If you want to worship with us at SK, we meet each Sunday at 1030am, and you can find directions to our space at http://www.sovereignkingpca.net/1.2.html.


March 19, 2010 Posted by | Uncategorized | , , | Leave a comment

Helpful Resource For Planning Worship Services

One of the resources I often use for worship service planning is the Worship Sourcebook. In it, there are a ton of great resources for planning and leading people in worship.  At the very beginning, there is a great article entitled “The Practice of Christian Worship” – I liked it so much I’ve included below for your reading pleasure.  Enjoy…
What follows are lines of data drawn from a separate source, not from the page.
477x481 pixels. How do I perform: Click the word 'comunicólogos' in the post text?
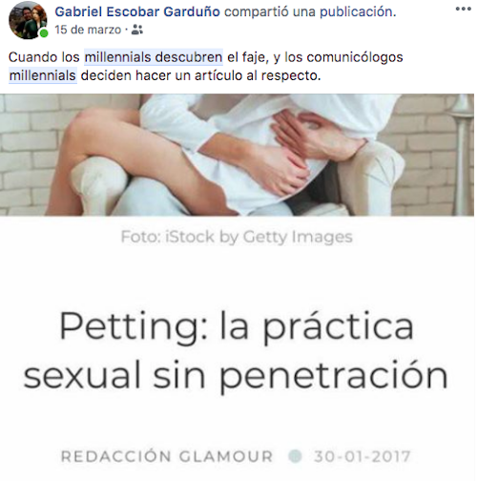355,57
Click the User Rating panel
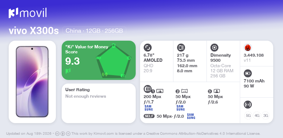283x138 pixels. [99, 104]
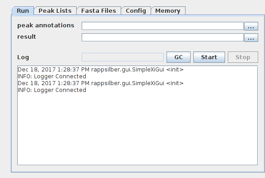Click the peak annotations label
The height and width of the screenshot is (178, 265).
coord(46,25)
1. Christian worship should be biblical. The Bible is the source of our knowledge
of God and of the world’s redemption in Christ. Worship should include prominent readings of Scripture. It should present and depict God’s being, character, and actions in ways that are consistent with scriptural teaching. It should obey explicit biblical commands about worship practices, and it should heed scriptural warnings about false and improper worship. Worship should focus its primary attention where the Bible does: on the person and work of Jesus Christ as the Redeemer of all creation and the founder and harbinger of the kingdom of God through the work of the Holy Spirit.
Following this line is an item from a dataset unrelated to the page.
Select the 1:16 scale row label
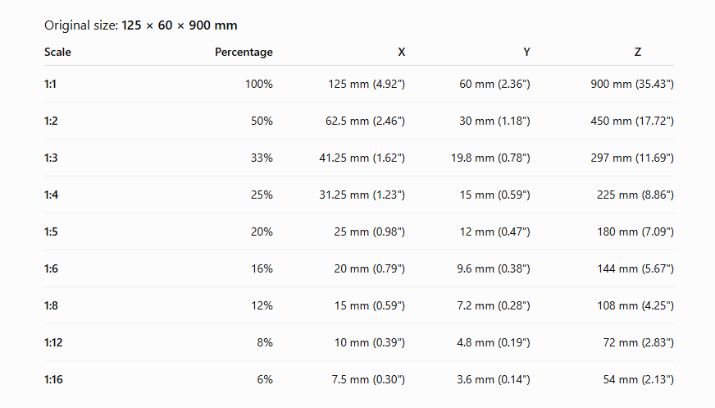Viewport: 715px width, 408px height. point(53,379)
2. Christian worship should be dialogic. In worship, God speaks and God listens. By the power of the Holy Spirit, God challenges us, comforts us, and awakens us. And by the prompting of the Holy Spirit we listen and then respond with praise, confession, petition, testimony, and dedication.  Scripture constantly depicts God as initiating and participating in ongoing relationships with people. A healthy life with God maintains a balance of attentive listening and honest speech. So does healthy worship. This is why our words matter in worship: they are used by God to speak to us, and they carry our praise and prayer to God.

3. Christian worship should be covenantal. In worship, God’s gracious and new covenant with us in Christ is renewed, affirmed, and sealed. The relationship that God welcomes us into is not a contractual relationship of obligations but a promise-based or covenantal relationship of self-giving love. It is more like a marriage than a legal contract. Worship rehearses God’s promises to us and allows for us to recommit ourselves to this covenantal relationship. One question to ask of any worship service is whether it has enabled us to speak to God as faithful and committed covenant partners.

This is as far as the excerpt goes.